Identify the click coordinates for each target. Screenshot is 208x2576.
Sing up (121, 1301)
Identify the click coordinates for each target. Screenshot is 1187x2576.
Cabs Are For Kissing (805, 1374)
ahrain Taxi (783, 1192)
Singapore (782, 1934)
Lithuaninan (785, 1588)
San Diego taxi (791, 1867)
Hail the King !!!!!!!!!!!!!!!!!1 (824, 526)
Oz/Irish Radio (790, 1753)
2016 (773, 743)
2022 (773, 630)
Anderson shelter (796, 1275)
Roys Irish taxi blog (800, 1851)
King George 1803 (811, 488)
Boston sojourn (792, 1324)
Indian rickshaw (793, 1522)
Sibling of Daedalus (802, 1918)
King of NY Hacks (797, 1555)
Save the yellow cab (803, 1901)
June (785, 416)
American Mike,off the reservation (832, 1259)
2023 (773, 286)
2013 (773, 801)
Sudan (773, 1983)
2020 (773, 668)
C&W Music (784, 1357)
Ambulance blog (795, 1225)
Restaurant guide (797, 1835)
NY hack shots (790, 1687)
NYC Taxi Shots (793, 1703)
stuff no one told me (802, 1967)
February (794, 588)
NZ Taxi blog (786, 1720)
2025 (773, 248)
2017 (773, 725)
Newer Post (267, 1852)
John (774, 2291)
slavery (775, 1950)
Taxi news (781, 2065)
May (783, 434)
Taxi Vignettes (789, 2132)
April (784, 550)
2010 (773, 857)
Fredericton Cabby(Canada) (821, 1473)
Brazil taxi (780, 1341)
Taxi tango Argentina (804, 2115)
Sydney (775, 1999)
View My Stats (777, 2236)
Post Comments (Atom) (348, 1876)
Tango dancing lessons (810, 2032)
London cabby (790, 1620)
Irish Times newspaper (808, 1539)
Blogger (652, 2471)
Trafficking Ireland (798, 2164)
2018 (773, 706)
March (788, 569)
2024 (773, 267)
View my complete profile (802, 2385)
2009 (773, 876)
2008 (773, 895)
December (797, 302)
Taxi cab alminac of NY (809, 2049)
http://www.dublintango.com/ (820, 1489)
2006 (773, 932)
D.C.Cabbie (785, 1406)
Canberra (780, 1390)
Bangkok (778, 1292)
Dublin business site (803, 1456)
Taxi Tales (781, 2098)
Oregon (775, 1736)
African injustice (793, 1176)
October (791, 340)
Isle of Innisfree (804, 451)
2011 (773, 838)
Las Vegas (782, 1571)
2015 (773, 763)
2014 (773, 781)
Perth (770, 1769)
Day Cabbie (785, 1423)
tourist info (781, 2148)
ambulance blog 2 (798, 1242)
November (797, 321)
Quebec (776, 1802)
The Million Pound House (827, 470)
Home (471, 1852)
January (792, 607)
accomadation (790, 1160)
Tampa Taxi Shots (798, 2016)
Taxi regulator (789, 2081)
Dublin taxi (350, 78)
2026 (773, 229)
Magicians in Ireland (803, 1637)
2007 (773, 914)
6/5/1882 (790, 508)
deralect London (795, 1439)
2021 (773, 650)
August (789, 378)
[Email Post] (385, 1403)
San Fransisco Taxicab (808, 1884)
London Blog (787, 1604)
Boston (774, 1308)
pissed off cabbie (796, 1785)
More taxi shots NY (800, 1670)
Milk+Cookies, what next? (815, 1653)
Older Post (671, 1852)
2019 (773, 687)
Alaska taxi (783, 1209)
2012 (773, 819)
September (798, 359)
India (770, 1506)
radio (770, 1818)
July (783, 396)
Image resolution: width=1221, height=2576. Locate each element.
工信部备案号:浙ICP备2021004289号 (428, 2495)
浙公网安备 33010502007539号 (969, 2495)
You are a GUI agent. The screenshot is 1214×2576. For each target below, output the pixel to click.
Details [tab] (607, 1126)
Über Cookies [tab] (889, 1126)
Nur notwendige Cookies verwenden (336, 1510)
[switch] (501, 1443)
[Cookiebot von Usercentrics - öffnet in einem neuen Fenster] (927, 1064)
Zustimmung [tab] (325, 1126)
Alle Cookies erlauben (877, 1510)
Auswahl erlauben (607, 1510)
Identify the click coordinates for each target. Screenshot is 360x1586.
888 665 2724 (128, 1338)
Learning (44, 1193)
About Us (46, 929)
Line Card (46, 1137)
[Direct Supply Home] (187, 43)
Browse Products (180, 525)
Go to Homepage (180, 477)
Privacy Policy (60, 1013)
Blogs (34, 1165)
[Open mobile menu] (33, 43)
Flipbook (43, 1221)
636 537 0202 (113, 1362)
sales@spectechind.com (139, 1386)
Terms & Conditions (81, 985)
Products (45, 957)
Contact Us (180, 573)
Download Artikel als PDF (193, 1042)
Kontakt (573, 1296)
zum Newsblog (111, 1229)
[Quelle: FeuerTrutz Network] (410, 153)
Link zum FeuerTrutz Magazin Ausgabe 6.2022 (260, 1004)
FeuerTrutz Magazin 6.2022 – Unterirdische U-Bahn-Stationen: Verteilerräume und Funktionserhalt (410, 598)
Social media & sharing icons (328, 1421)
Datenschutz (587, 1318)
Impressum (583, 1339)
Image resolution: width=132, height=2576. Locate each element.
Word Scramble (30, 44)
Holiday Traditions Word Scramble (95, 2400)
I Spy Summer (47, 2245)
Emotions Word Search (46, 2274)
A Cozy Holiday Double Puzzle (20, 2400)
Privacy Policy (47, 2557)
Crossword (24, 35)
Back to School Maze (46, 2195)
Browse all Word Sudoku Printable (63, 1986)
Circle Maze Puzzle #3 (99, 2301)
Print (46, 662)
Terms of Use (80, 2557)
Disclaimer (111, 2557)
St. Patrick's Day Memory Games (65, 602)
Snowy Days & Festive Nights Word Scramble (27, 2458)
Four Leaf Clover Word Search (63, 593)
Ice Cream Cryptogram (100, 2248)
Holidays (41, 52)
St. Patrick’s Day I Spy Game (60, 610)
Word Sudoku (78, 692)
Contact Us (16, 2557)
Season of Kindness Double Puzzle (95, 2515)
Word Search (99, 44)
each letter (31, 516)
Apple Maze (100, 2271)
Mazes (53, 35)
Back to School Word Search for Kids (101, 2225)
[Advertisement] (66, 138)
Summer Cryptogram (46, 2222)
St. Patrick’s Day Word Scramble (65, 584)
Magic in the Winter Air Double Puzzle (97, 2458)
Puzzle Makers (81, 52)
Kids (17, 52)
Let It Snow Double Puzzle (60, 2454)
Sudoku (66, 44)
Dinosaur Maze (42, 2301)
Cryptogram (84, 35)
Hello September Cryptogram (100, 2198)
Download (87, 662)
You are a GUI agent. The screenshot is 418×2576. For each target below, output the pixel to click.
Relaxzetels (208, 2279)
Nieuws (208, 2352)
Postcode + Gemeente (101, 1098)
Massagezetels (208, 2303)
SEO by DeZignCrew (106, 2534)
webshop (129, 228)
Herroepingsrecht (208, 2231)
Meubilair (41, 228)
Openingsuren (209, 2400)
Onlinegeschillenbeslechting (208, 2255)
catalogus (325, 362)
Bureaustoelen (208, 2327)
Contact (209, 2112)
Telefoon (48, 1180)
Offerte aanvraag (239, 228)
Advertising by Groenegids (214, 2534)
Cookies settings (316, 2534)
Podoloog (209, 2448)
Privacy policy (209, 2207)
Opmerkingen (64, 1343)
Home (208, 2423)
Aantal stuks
──────────
▶ [Exercise requirements]
Your answer must consist solely of the lines above between the line holding "Dublin taxi (350, 78)" and the line holding "[switch] (501, 1443)", inclusive, copied exactly.

▶ [Exercise output]
Dublin taxi (350, 78)
2026 (773, 229)
Magicians in Ireland (803, 1637)
2007 (773, 914)
6/5/1882 (790, 508)
deralect London (795, 1439)
2021 (773, 650)
August (789, 378)
[Email Post] (385, 1403)
San Fransisco Taxicab (808, 1884)
London Blog (787, 1604)
Boston (774, 1308)
pissed off cabbie (796, 1785)
More taxi shots NY (800, 1670)
Milk+Cookies, what next? (815, 1653)
Older Post (671, 1852)
2019 (773, 687)
Alaska taxi (783, 1209)
2012 (773, 819)
September (798, 359)
India (770, 1506)
radio (770, 1818)
July (783, 396)
Image resolution: width=1221, height=2576. Locate each element.
工信部备案号:浙ICP备2021004289号 (428, 2495)
浙公网安备 33010502007539号 (969, 2495)
You are a GUI agent. The screenshot is 1214×2576. For each target below, output the pixel to click.
Details [tab] (607, 1126)
Über Cookies [tab] (889, 1126)
Nur notwendige Cookies verwenden (336, 1510)
[switch] (501, 1443)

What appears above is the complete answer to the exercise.